Records provided

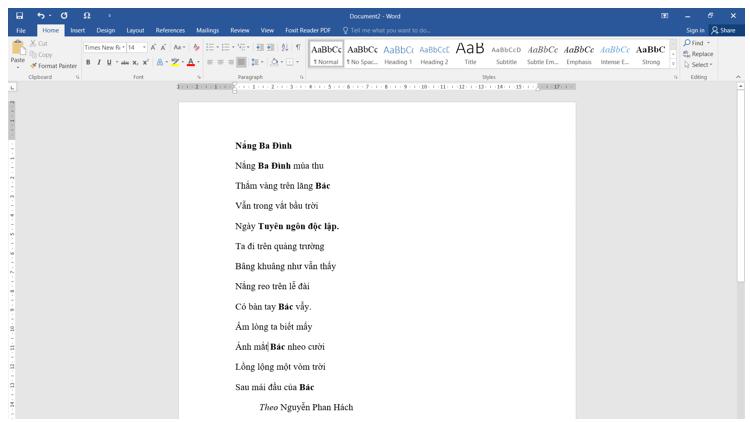
Task: Toggle bold formatting
Action: pyautogui.click(x=88, y=62)
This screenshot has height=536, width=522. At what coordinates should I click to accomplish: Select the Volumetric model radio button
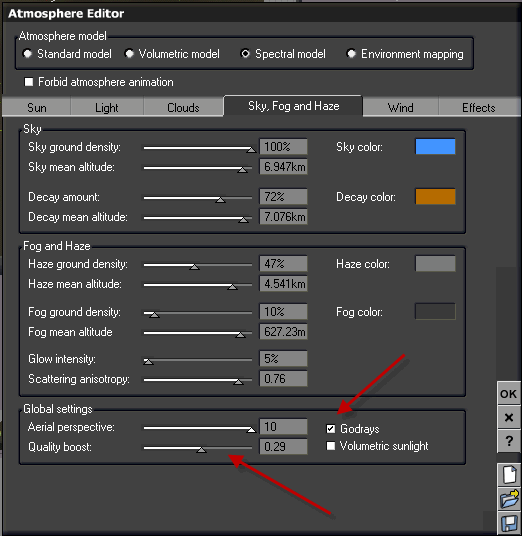click(x=129, y=54)
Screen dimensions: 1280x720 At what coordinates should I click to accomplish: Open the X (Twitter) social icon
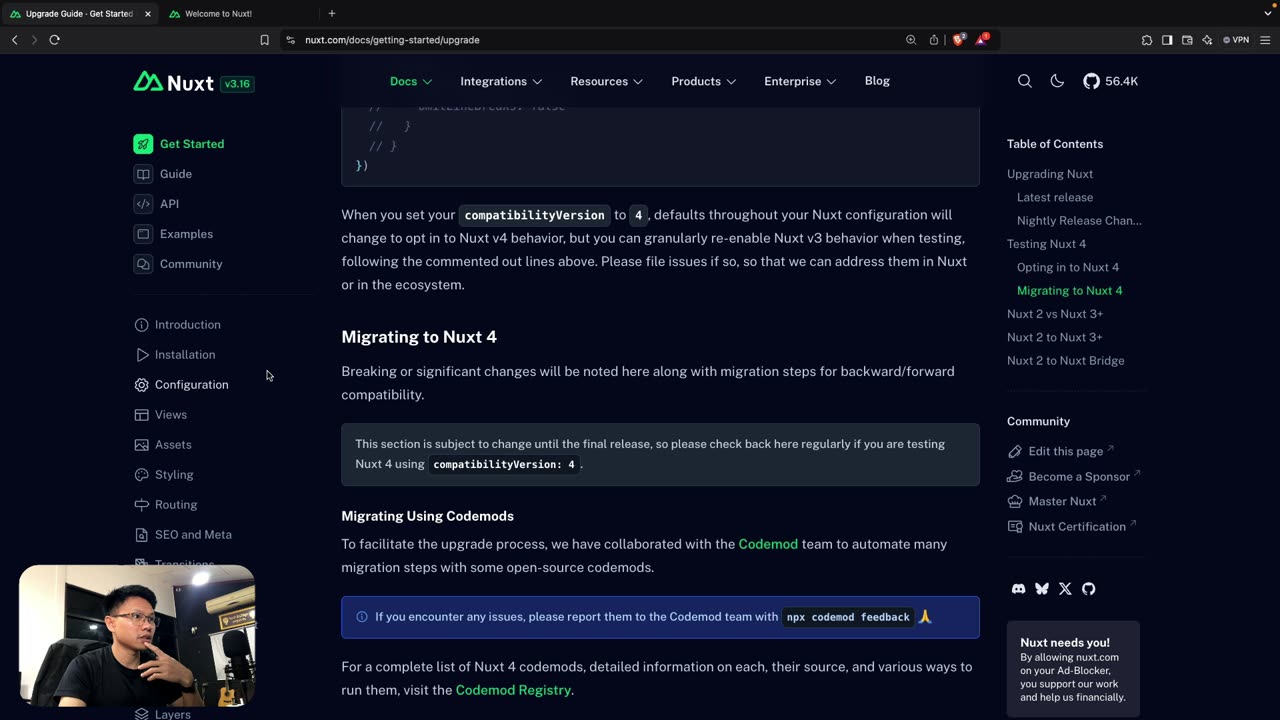(1065, 589)
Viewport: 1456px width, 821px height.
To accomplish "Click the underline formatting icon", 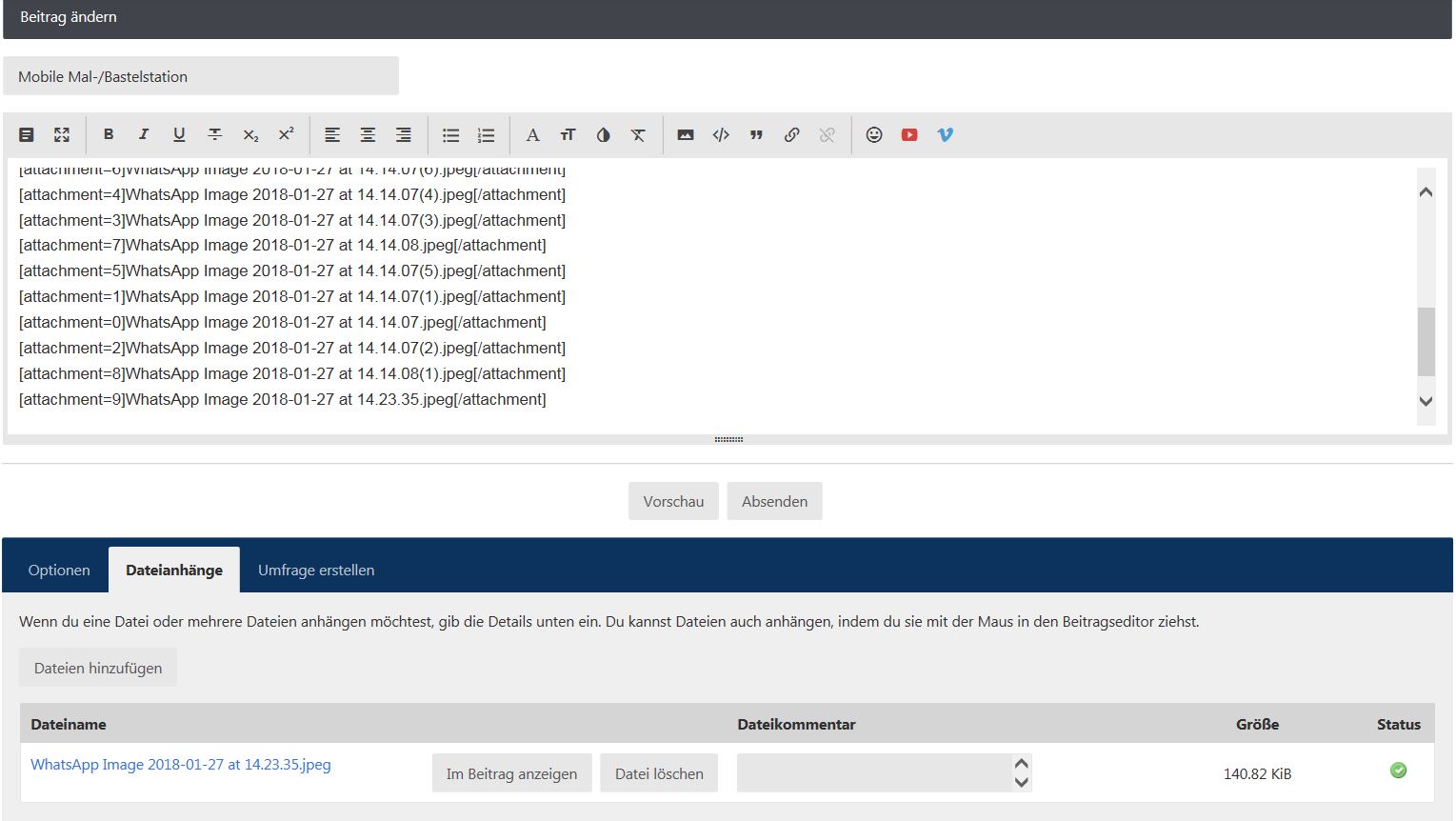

Set exercise
Output every line of text in the records as a JSON list of strings, one string per line, skipping blank lines and leaving out the pictures.

Response to this exercise
[
  "Task: Toggle bold formatting",
  "Action: pyautogui.click(x=88, y=62)",
  "This screenshot has height=536, width=522. At what coordinates should I click to accomplish: Select the Volumetric model radio button",
  "click(x=129, y=54)",
  "Screen dimensions: 1280x720 At what coordinates should I click to accomplish: Open the X (Twitter) social icon",
  "(1065, 589)",
  "Viewport: 1456px width, 821px height.",
  "To accomplish \"Click the underline formatting icon\", "
]